Ainsi, l’enfant mourra et sera accueilli directement au Paradis où « Dieu fait règner la joie et le rire » ( Gozo y rizo). ie : récompensé pour sa bonté et sa charité (le partage spontané du pain), il sera délivré de l’emprise du mal et du malin, et accédera au royaume de Dieu, en évitant une vie de souffrance.
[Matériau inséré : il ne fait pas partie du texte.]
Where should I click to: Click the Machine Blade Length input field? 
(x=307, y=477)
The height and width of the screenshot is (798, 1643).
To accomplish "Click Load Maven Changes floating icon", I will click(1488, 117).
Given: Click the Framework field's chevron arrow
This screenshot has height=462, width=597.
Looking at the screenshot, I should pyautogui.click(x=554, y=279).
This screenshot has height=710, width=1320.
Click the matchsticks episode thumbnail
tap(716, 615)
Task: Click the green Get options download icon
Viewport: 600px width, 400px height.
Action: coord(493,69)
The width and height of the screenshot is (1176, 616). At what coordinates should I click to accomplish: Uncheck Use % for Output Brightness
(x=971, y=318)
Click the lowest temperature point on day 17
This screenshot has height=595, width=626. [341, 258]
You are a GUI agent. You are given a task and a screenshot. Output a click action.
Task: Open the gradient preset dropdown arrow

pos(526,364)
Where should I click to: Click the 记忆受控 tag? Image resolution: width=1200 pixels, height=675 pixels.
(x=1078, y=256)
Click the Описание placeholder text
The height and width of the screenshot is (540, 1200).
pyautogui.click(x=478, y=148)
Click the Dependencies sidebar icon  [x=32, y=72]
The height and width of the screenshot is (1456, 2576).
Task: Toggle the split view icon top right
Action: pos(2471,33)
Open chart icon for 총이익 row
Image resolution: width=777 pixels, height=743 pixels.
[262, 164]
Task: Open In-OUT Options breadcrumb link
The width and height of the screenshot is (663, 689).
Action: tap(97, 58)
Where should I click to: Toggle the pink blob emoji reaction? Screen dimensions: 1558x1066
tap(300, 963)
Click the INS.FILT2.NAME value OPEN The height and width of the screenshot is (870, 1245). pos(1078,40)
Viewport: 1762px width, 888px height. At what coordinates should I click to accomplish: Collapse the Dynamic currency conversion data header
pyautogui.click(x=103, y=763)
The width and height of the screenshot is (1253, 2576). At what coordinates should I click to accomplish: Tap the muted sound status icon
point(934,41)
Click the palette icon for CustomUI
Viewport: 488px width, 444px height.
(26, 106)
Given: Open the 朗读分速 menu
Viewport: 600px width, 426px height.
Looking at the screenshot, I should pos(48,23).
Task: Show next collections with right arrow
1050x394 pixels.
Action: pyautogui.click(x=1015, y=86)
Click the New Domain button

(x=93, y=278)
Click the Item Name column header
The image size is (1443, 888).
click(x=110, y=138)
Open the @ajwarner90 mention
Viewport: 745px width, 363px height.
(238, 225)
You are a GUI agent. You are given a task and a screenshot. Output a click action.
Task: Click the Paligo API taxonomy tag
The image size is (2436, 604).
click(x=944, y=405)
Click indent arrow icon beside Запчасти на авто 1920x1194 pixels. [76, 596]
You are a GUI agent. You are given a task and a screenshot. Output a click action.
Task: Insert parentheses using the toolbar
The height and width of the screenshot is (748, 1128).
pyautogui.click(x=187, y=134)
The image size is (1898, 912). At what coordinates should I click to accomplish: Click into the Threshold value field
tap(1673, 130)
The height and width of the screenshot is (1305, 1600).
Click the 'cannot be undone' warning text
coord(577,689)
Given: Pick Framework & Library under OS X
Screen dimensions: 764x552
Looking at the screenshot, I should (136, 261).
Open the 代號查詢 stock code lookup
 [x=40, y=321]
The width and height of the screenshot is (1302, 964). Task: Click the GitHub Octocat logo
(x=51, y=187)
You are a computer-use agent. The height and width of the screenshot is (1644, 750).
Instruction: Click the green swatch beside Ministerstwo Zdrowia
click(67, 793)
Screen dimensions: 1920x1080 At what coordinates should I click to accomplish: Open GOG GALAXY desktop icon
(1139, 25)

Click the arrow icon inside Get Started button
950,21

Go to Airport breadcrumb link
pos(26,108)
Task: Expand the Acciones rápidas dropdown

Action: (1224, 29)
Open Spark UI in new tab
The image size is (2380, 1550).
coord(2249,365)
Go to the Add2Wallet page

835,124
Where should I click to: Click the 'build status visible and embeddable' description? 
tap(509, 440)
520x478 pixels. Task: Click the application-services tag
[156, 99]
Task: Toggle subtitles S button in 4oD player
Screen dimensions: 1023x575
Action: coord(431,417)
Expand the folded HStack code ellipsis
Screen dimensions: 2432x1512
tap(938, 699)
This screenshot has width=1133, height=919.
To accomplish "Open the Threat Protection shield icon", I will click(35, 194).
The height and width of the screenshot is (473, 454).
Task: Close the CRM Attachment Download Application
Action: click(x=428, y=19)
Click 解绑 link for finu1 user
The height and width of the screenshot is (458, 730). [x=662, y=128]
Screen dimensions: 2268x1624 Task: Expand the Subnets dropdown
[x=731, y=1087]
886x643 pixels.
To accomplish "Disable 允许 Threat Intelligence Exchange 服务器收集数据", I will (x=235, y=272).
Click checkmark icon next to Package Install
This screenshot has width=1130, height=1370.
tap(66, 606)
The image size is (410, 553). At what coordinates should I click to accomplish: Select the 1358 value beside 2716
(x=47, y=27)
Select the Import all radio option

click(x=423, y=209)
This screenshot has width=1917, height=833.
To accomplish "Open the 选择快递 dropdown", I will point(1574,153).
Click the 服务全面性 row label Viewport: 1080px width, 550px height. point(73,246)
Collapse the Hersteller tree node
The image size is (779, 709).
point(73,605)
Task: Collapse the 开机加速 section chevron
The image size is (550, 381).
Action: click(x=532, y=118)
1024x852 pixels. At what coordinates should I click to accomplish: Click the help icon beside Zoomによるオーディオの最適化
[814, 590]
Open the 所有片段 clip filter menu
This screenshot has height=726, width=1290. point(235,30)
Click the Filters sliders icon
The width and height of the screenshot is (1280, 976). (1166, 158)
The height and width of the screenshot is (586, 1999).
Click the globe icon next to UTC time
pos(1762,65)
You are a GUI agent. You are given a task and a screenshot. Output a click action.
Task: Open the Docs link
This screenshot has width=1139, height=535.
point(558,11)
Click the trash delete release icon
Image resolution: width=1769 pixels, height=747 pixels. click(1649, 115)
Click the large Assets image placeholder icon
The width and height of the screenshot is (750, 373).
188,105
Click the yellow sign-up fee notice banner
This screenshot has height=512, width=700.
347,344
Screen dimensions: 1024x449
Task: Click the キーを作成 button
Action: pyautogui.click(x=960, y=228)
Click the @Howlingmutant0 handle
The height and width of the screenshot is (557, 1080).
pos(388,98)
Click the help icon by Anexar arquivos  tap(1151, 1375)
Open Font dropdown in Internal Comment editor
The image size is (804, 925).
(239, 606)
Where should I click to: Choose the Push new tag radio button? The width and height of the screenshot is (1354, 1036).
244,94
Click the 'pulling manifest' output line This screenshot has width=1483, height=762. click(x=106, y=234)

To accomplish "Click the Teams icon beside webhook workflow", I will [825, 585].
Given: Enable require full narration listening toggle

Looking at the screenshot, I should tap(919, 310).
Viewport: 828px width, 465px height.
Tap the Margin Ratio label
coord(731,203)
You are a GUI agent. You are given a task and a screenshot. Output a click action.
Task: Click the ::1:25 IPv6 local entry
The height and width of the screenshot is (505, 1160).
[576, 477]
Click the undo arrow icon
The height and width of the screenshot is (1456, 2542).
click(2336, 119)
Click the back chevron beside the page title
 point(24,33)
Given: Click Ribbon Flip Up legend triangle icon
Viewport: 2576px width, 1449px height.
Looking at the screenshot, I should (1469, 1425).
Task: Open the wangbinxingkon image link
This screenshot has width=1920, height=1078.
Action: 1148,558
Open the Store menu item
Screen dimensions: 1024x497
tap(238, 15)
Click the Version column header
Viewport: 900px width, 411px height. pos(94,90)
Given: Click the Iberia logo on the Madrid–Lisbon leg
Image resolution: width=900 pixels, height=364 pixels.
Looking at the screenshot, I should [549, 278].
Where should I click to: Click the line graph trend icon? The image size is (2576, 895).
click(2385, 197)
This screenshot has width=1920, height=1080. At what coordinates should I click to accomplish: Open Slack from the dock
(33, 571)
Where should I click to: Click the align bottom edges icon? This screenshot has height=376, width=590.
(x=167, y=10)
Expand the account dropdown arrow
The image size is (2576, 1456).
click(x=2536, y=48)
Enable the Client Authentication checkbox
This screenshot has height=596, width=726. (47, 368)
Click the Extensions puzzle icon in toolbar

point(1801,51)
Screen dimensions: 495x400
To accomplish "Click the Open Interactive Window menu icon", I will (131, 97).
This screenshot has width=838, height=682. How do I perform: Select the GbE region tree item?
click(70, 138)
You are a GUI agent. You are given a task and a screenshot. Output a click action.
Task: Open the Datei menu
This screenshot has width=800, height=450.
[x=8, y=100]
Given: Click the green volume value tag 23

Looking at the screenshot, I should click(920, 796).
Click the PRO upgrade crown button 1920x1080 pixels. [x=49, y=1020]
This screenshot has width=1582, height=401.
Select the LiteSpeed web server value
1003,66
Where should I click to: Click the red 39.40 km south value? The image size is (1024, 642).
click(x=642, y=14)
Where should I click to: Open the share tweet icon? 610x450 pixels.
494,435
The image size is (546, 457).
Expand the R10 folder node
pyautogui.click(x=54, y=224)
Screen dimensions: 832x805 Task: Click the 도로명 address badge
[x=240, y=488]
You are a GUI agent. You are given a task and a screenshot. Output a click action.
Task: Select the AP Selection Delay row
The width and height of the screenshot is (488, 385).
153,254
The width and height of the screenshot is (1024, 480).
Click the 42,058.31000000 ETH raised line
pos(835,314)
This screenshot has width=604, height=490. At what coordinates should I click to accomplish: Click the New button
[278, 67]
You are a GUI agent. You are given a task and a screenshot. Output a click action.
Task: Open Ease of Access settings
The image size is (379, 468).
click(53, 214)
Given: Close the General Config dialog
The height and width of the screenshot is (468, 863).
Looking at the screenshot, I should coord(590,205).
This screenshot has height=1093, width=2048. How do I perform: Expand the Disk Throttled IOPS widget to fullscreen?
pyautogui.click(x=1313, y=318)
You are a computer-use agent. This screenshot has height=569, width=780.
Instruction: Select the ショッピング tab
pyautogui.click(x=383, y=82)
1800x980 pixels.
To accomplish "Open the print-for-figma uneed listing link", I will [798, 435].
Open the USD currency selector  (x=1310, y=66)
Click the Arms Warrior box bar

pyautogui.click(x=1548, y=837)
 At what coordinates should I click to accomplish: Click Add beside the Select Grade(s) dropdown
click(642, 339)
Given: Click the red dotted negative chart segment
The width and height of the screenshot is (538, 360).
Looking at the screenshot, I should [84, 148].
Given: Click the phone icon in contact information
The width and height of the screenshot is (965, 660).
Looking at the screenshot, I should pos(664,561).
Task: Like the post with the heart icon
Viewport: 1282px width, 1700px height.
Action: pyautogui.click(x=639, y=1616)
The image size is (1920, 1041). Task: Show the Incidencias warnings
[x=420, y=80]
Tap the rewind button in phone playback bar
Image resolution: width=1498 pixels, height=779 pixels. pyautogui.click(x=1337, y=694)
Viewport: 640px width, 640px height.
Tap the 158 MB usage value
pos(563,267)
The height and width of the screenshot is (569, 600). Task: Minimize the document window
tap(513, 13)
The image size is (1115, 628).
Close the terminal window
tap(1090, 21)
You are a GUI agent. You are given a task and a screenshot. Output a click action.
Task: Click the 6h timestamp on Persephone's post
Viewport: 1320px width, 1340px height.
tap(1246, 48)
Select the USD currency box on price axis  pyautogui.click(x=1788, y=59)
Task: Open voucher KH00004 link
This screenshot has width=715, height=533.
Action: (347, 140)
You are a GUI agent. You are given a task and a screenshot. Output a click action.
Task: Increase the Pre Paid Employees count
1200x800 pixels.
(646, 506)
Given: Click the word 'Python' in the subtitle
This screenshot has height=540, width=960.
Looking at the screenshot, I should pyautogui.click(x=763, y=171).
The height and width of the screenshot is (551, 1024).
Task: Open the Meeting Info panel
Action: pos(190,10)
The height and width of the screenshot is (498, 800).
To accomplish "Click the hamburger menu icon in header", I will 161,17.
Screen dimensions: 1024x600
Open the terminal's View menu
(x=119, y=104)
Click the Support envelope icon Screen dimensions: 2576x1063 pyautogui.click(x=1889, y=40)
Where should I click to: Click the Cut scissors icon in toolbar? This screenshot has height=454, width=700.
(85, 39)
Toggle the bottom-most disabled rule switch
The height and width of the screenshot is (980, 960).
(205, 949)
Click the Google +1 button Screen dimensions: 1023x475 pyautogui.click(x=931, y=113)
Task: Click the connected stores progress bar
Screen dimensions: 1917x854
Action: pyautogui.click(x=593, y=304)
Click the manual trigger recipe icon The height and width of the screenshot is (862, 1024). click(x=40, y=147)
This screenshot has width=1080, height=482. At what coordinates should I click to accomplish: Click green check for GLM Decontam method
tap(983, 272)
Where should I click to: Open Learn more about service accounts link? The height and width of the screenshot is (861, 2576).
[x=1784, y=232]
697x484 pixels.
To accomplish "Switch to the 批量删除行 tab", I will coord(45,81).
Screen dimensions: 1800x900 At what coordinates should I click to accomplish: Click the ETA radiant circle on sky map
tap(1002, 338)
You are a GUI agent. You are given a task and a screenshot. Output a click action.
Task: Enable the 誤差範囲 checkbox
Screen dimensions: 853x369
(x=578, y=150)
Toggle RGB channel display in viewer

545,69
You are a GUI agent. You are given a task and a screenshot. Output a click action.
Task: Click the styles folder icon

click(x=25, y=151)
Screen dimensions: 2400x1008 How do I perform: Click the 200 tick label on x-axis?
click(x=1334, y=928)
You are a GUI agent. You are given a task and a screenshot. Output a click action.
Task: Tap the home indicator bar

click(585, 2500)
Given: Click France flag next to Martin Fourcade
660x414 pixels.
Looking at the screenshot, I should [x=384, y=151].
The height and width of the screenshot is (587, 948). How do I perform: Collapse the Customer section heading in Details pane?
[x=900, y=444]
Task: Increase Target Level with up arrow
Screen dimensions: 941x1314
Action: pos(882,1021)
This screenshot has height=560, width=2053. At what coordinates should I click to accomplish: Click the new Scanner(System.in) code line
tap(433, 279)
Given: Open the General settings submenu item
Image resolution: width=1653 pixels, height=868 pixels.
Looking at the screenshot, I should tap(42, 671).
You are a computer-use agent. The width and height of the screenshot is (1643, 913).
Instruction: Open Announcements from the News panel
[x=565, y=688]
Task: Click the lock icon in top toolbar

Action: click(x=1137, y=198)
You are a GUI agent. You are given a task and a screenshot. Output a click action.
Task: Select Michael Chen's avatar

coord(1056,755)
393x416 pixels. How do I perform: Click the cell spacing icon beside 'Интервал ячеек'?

Au passage, on note bien ici dans le culte marial, cette idée que la vierge (plus humaine par nature) peut intercéder directement auprès du Christ puisque le poète médiéval nous conte, dans ce Miracle de la Cantiga de Santa Maria 139, qu’elle le fait même directement et à haute voix.
Maravillosos et piadosos et mui Fremosos miragres faz Santa Maria, a que nos guia Ben noit’ e dia et nos dá paz
E d’est’ un miragre vos contar quero Que en Frandes aquesta Virgen fez Madre Deus, maravillos’ et fero, por Hua dona que foi hua vez A sa eigreja d’ esta que seja Por nós et veja-mola sa faz No parayso, u Deus dar quiso Goyo et riso a quen lie praz
Maravillosos e piadosos ….
A questa dona leuou un menynno Seu fillo, sigo, que en offrecon Deu aa Virgen, mui pequenynno Que de mal ll’ o guardass’ e d’ oqueijon Et lle fezesse per que disesse Sempr’ e soubesse den ben assaz Que, com’ aprendo, seu pan comendo Foi mui correndo, parouss’ en az
Maravillosos e piadosos ….
Cabo do Fillo daquela omagen E diss’ o menynno: « Queres papar? » Mais la figura da Virgen mui sagen Diss’ a seu Fillo: « Dille sen tardar Que non ss’espante, mais tigo jante U sempre cant’ e aja solaz E seja quito do mui maldito Demo que scrito é por malvaz. »
Maravillosos e piadosos ….
Quand’ esto diss’, a omagen de Christo
Respos ao menynno: « Pparas Cras mig’ en Ceo; e que me visto Ouveres, senpre pois migo seerás U ouças, que chanto e mal desfaz. » Esto comprido foi, e transsido E moç e ydo a Deus viaz
Maravillosos e piadosos ….
En vous souhaitant une bonne écoute et une belle journée.